____ Task input

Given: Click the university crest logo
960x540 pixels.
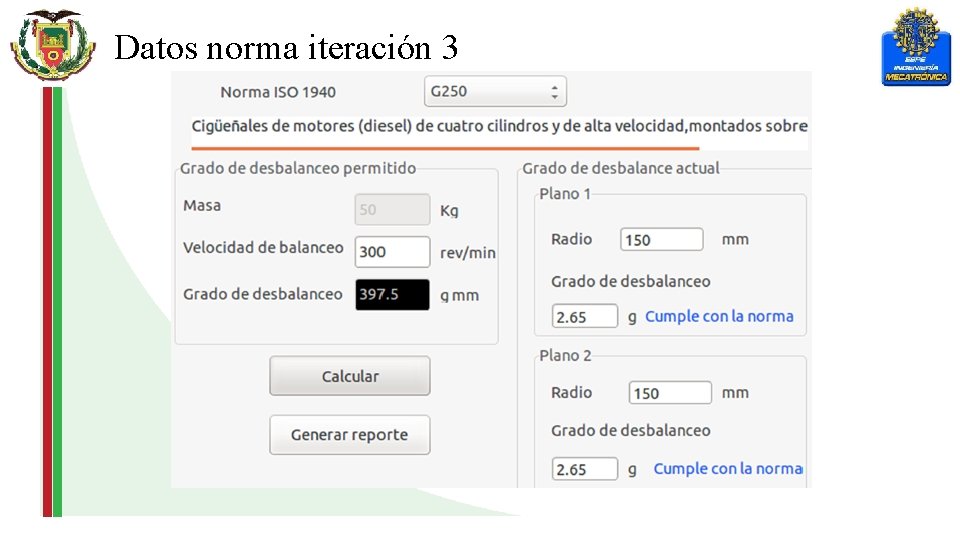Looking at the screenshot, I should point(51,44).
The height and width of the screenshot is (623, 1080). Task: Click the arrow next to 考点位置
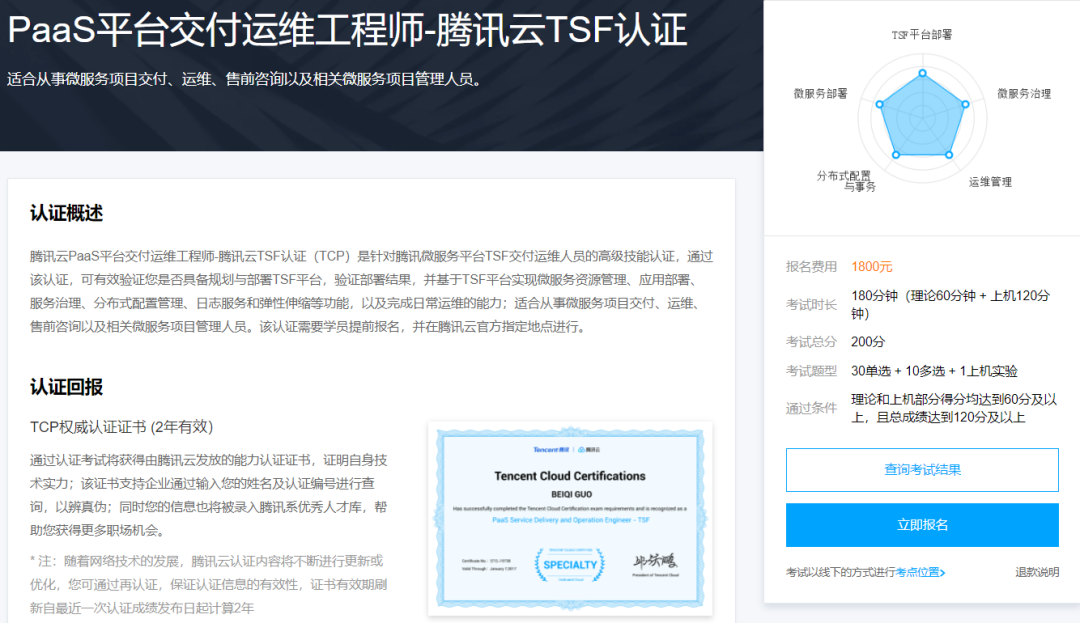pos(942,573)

________
____ Task input

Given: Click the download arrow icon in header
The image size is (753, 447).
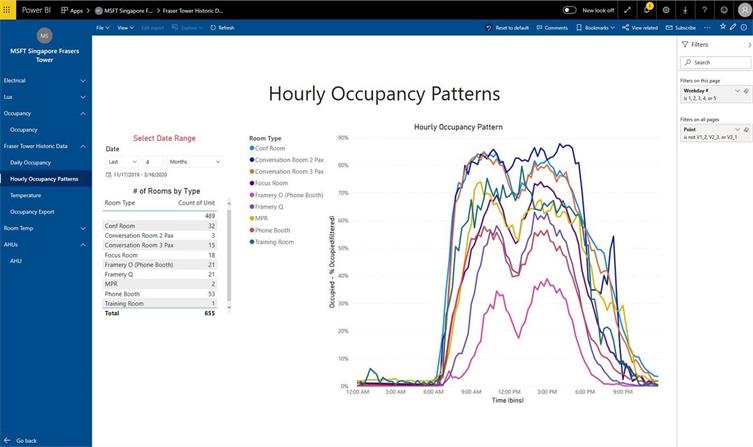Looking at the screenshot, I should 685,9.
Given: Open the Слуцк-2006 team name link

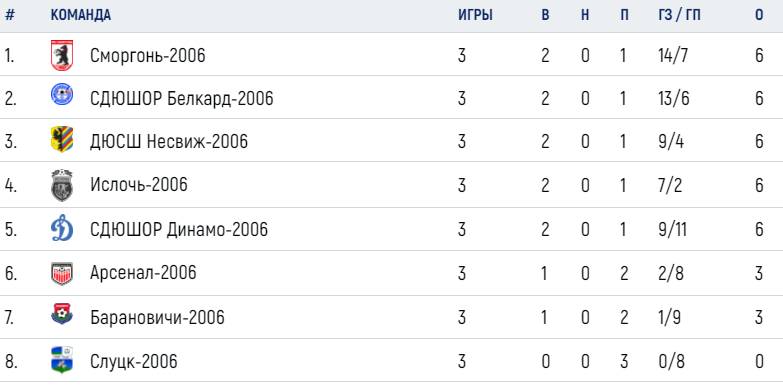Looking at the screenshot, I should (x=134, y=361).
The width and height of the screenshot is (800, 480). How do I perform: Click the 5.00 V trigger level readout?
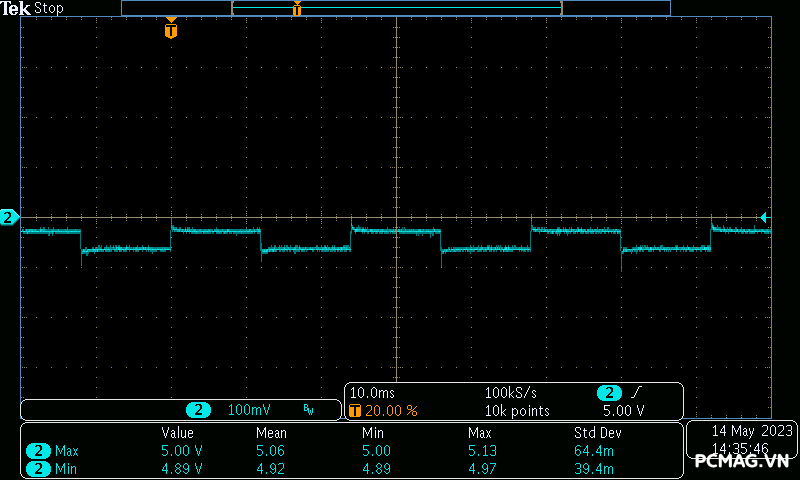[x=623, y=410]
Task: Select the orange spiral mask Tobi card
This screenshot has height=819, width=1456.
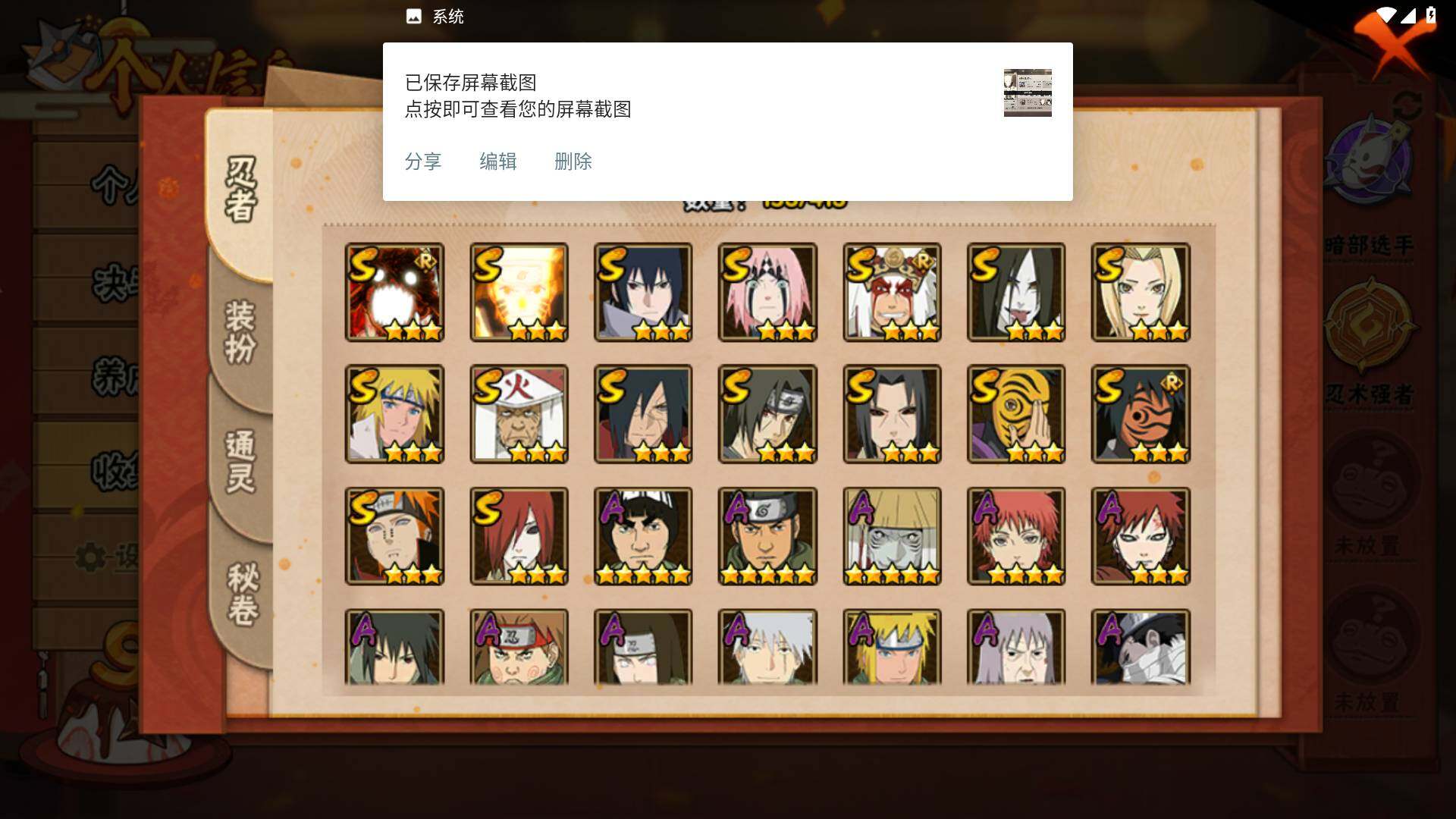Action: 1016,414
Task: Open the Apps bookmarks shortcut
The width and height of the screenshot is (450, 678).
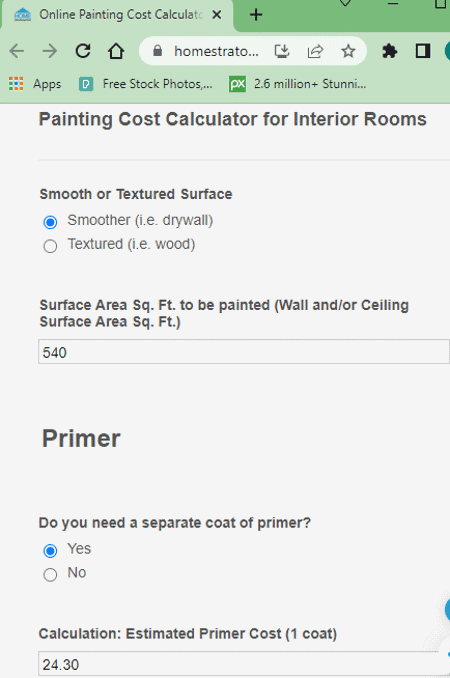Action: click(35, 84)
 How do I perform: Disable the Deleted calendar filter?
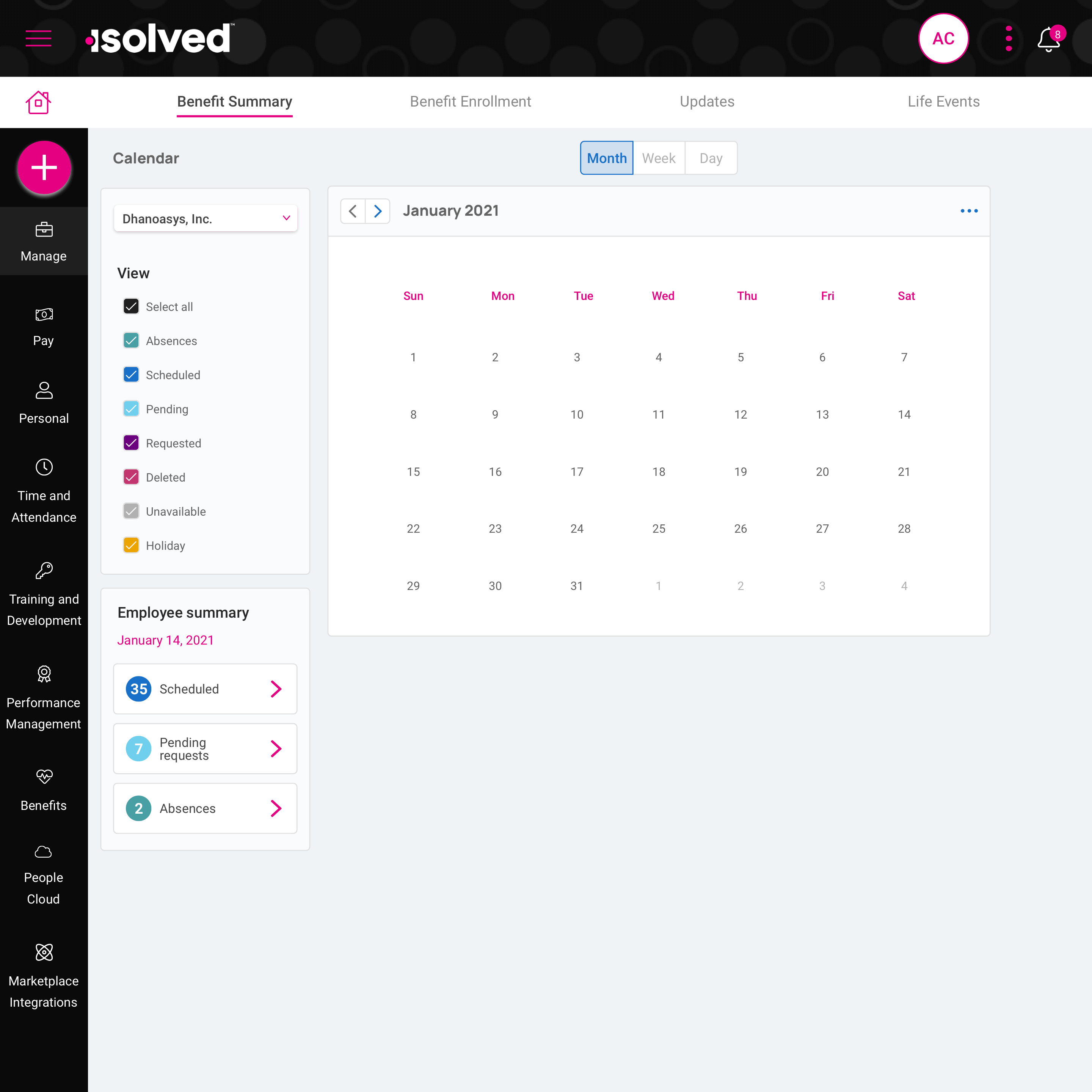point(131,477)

________
____ Task input

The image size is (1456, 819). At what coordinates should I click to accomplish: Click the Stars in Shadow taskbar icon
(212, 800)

________

▶ _Your instructions_:
Reproduce word for word, with pictures dropped, only the part of the material above that opens with the line containing "The width and height of the screenshot is (800, 480)." and closes with the line containing "Task: Open the Apps bookmarks shortcut".

▶ _Exercise result_:
The width and height of the screenshot is (800, 480). How do I perform: Click the 5.00 V trigger level readout?
[x=623, y=410]
Task: Select the orange spiral mask Tobi card
This screenshot has height=819, width=1456.
Action: 1016,414
Task: Open the Apps bookmarks shortcut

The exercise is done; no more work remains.